Texte intégral
TRIBUNAL
JUDICIAIRE
DE [Localité 5] [1]
[1] Copie conforme délivrée
le :
à : défendeurs
Copie exécutoire délivrée
le :
à : demandeur
Pôle civil de proximité
■
PCP JCP ACR référé
N° RG 24/08262 - N° Portalis 352J-W-B7I-C5YSA
N° MINUTE :
2025/7
ORDONNANCE DE REFERE
rendue le 27 janvier 2025
DEMANDERESSE
Madame [W] [O] [C] épouse [M], demeurant [Adresse 4]

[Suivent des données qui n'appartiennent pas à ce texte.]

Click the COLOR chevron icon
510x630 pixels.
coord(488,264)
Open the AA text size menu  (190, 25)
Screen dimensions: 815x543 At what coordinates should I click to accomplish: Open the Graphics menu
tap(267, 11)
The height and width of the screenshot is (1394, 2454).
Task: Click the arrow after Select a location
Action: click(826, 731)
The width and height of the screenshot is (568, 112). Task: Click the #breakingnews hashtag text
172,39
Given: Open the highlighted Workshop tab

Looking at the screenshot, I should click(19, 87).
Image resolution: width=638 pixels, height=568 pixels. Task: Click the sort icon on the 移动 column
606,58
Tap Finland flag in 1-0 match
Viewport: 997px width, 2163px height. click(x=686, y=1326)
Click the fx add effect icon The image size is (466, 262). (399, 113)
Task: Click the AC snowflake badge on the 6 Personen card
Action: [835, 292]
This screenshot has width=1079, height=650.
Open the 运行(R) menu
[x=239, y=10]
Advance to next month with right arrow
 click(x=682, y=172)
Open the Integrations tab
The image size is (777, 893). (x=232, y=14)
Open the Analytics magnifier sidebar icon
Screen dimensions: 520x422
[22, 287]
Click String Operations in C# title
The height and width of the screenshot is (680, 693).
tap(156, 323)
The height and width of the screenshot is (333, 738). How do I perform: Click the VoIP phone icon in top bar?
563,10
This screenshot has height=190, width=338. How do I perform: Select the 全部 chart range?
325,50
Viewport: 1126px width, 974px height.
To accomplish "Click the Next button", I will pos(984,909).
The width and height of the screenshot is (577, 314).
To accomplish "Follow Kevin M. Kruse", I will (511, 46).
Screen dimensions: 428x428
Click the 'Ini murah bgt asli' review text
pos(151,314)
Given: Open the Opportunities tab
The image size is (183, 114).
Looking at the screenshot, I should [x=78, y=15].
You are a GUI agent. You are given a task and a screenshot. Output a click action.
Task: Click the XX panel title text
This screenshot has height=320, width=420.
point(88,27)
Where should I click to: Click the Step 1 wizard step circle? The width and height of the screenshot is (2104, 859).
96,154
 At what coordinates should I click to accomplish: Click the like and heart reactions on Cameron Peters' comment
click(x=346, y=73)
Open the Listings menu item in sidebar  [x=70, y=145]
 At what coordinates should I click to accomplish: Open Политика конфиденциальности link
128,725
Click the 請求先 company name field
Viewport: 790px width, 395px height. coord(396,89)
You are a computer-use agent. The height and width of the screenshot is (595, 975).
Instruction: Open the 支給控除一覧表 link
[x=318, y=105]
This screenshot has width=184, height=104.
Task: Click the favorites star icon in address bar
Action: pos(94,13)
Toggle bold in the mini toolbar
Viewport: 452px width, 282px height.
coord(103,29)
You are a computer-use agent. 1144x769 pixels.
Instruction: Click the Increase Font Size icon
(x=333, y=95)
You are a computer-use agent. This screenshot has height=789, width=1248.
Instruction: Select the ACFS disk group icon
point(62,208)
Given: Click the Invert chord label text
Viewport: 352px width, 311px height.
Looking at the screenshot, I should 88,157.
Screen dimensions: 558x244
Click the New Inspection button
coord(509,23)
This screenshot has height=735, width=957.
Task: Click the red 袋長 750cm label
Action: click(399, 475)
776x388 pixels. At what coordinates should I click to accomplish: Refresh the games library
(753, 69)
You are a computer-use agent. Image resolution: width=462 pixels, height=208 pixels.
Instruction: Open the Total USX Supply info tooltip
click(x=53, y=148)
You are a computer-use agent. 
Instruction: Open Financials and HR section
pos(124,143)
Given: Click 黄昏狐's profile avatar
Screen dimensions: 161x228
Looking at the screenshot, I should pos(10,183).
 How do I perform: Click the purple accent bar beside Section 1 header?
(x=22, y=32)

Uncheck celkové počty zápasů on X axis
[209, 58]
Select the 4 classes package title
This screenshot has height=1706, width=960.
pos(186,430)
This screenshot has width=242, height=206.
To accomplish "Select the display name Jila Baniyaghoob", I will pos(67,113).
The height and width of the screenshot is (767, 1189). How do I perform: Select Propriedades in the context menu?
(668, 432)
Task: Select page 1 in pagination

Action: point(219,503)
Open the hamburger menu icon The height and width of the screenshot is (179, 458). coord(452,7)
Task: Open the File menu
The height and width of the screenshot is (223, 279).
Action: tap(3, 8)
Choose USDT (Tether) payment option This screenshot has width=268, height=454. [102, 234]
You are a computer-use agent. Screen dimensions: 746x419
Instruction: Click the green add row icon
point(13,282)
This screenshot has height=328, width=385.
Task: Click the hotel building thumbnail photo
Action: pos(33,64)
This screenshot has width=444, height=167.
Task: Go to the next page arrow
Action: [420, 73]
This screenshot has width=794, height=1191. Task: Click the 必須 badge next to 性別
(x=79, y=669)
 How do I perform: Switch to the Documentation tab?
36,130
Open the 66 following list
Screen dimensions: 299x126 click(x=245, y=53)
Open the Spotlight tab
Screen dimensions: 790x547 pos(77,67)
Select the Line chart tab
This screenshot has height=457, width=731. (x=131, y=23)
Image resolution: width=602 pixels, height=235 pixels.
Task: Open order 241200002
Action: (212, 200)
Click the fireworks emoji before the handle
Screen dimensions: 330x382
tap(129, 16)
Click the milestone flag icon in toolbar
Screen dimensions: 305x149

représentée par Me LEMOINE-FANTUZ
Avocate inscrite au Barreau de Paris -vestiaire : C1390
DÉFENDEURS
Monsieur [J] [S], demeurant [Adresse 2]
représenté par Me COMMERçON Sophie Avocate inscrite au Barreau de Paris
Aide Juridictionnelle en date du 03-10-2024
N° : C-75056-2024-018339
Toque ; A344
Madame [U] [H] [S], demeurant [Adresse 2]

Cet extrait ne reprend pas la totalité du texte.